- _SET TASK A_
Report each line of the records below that contains the word "computer", copying every such line in full.

- _TEXT TO READ_
++++++++++
I don’t think it’s reasonable to expect an open source project to support everything


I think MacPorts still supports PowerPC Macs. I would need to rebuild my G5 to verify it because the hard disk is long dead, but last time I checked, it worked.

I get it - it’s a different beast with very different ideas behind it, but MacPorts is BSD-solid, and that’s a lot.


I agree in principle but Homebrew only supports the latest 3 versions of macOS. Right now Ventura 13 which came out in October 2022 is unsupported.

I still think that's entirely fair for a power user tool like homebrew. With the upgrade rates of macOS that probably means that's 98% of the users would be covered. Expecting an open source project to accept bug requests from a bigger variety of versions that then would need test devices on these versions to replicate issues sounds unrealistic. Bigger companies, or Apple itself I would hold to much higher standards when it comes to that.

> power user tool like homebrew.

That makes no sense then. A power user may still want to run older OS versions for a reason. Take the training wheels off it and then it'll be a power user tool.


> A power user may still want to run older OS versions for a reason.

No doubt there are edge cases like that, but I don't fault a project for not catering to the < 1% of users who would fall into that bucket and would probably be the ones that cause trickier support cases. These would maybe also be the user that could just install it without homebrew then, it's not like homebrew is the only way to install software.
++++++++++
- _RECORDS FOR THE TASK_
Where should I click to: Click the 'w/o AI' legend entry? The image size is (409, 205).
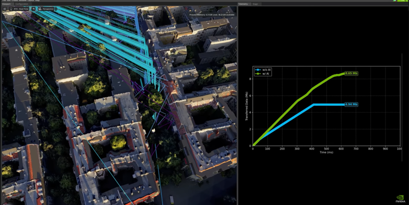pos(265,69)
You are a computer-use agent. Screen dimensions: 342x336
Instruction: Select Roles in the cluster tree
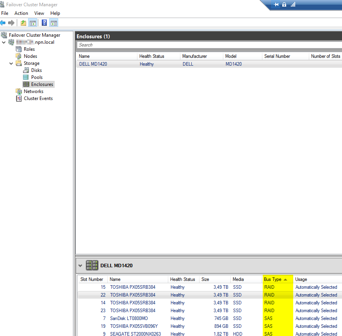pos(29,49)
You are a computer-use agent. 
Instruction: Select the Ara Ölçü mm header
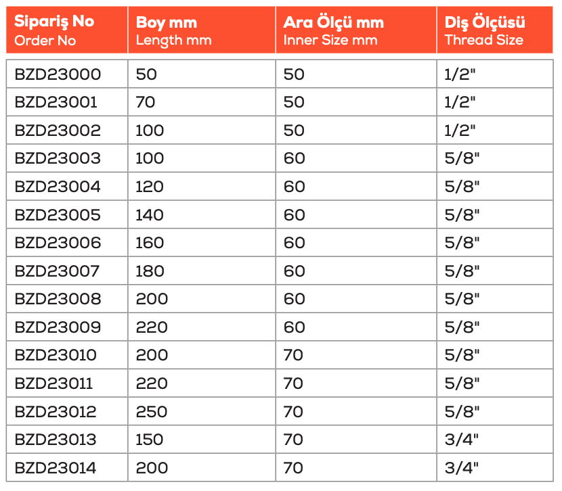(x=333, y=30)
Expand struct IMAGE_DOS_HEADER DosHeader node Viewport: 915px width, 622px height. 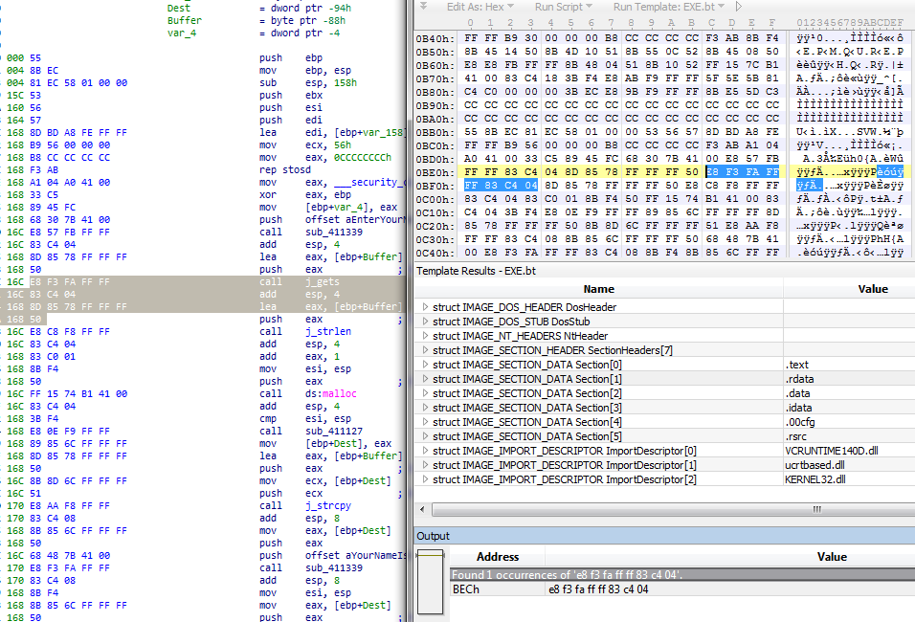pos(425,307)
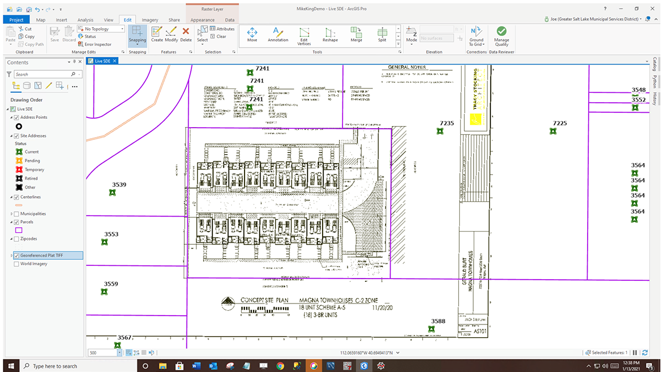The width and height of the screenshot is (664, 372).
Task: Uncheck the Georeferenced Plat TIFF layer
Action: point(16,256)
++++++++++
- _SET TASK B_
Reproduce the entire discussion about Homebrew and MacPorts support above word for word.

- _EXERCISE RESULT A_
You are a computer-use agent. Screen dimensions: 342x336
You are a computer-use agent. 

- _EXERCISE RESULT B_
I don’t think it’s reasonable to expect an open source project to support everything


I think MacPorts still supports PowerPC Macs. I would need to rebuild my G5 to verify it because the hard disk is long dead, but last time I checked, it worked.

I get it - it’s a different beast with very different ideas behind it, but MacPorts is BSD-solid, and that’s a lot.


I agree in principle but Homebrew only supports the latest 3 versions of macOS. Right now Ventura 13 which came out in October 2022 is unsupported.

I still think that's entirely fair for a power user tool like homebrew. With the upgrade rates of macOS that probably means that's 98% of the users would be covered. Expecting an open source project to accept bug requests from a bigger variety of versions that then would need test devices on these versions to replicate issues sounds unrealistic. Bigger companies, or Apple itself I would hold to much higher standards when it comes to that.

> power user tool like homebrew.

That makes no sense then. A power user may still want to run older OS versions for a reason. Take the training wheels off it and then it'll be a power user tool.


> A power user may still want to run older OS versions for a reason.

No doubt there are edge cases like that, but I don't fault a project for not catering to the < 1% of users who would fall into that bucket and would probably be the ones that cause trickier support cases. These would maybe also be the user that could just install it without homebrew then, it's not like homebrew is the only way to install software.